--- Excerpt to read ---

This repository holds the teaching material for two workshops we held at WSL in June 2024 (maybe there will be future editions too). They were conducted in the framework of the CORDS project, funded by WSL.
The provided study material is complete, thus enabling the self-study of these two courses.
Figure: example of a proposed main-script to reproduce all research outputs (left), example map incorporating geodata processing of both raster and vector data (right)
The two workshops were:
- Reproducible Research (2 days, by Mauro Werder @mauro3 & Victor Boussange @vboussange)
- Geodata Processing in Python (1/2 day, by Mylène Jacquemart @mjacqu)
We also planned to run a workshop on GPU computing but in the end we didn't. However, if interested we refer you to other workshops and resources of ours (by Ludovic Räss @luraess & Ivan Utkin @utkinis), on that topic1.
The resources here in this Github repository are intended to be sufficient to self-study the material. Indeed, we intend to let our future PhD students work through them when they start. The material consists of:
- lecture slides
- lecture recordings
- hands-on tasks such as coding projects and Jupyter notebooks
- example solutions to hands-on tasks
There are (at least) two ways to self study this material:
- detailed study: watching the lectures and reading the material and working through the hands-on exercises
- cursory study: looking through the lecture slides and the solutions to the hands-on exercises
The Reproducible Research material will take about 1.5 to 3 days using approach (1) or about 1/2 day using (2).
The Geodata Processing material will take about 1/2 to 1 day using approach (1) or about 3 hours using (2)
This workshop/material is intended for students and scientists handling data and/or running simulations aiming to make their programming and data workflow reproducible.
Contents:
- Coding project management and version control using Git
- Software dependency management through virtual environments/package managers/git
- Input/output data handling
- Automated data download and storage
- Fully automated production of all project outputs
- course material in Python, Julia and (partially) R; but the course can be followed in any programming language
Note that the taught approach deliberately favors a straightforward, minimalistic and low-tech strategy for achieving reproducible research. It is based on only essential tools: the programming language, a dependency management tool, and version control with Git. We feel that once the concepts are mastered and if the researcher's work warrants it (very large or very many data dependencies, very many processing steps), then more advanced and integrated tools are easily learned.
This workshop/material is intended for scientists and students wanting to move their interactive GIS work to fully scripted workflows.
Contents:
- introduction to useful Python packages for handling geospatial data
- performing typical GIS-tasks in a reproducible, script based form in Python (e.g. modifying and working with vector and raster data, geostatistical taks, map-making etc.)
- course materials in Python
Footnotes
-
Some resources of ours on GPU computing: our master level course on solving PDEs on GPUs at ETH "Solving PDEs on GPUs"; talk and workshop about GPU, Autodiff and inversions (talk, workshop). ↩

--- Dataset extract ---

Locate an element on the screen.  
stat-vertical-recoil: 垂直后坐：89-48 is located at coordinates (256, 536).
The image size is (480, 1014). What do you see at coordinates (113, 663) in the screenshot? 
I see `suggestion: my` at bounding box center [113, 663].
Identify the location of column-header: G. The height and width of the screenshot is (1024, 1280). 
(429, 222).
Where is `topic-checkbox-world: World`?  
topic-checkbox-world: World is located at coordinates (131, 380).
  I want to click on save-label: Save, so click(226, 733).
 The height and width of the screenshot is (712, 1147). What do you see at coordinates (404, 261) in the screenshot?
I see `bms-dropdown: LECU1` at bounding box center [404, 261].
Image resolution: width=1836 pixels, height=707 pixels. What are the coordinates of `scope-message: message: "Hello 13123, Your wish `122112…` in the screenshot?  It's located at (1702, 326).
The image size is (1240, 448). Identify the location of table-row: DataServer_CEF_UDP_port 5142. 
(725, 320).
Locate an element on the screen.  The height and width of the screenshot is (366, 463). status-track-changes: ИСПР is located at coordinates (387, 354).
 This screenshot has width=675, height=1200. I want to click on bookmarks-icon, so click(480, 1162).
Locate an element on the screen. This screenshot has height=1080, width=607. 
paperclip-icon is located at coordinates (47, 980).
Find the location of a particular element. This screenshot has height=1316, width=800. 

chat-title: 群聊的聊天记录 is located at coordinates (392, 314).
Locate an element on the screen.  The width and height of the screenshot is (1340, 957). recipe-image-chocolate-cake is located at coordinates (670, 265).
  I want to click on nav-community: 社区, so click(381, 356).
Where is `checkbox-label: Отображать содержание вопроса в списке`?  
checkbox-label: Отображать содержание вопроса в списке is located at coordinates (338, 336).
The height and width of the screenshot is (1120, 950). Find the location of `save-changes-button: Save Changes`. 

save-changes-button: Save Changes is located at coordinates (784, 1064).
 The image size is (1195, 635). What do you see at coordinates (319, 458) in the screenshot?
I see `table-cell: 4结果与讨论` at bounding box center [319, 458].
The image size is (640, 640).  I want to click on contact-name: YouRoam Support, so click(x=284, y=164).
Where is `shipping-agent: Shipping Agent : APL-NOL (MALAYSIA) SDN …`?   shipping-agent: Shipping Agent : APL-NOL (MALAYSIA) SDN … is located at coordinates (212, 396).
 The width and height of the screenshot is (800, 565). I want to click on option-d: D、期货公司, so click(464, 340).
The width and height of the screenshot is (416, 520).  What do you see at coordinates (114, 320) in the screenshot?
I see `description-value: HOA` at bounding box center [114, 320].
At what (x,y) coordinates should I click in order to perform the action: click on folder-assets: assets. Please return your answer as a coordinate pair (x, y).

---

Problem set
A. List the kinds of study material that the repository description says the course resources consist of.
B. Repeat the passage of the repository description from "The resources here" to "day using (2).".
The records have no connection to the repository description.

Answers per task
A.
- lecture slides
- lecture recordings
- hands-on tasks such as coding projects and Jupyter notebooks
- example solutions to hands-on tasks

B.
The resources here in this Github repository are intended to be sufficient to self-study the material. Indeed, we intend to let our future PhD students work through them when they start. The material consists of:
- lecture slides
- lecture recordings
- hands-on tasks such as coding projects and Jupyter notebooks
- example solutions to hands-on tasks
There are (at least) two ways to self study this material:
- detailed study: watching the lectures and reading the material and working through the hands-on exercises
- cursory study: looking through the lecture slides and the solutions to the hands-on exercises
The Reproducible Research material will take about 1.5 to 3 days using approach (1) or about 1/2 day using (2).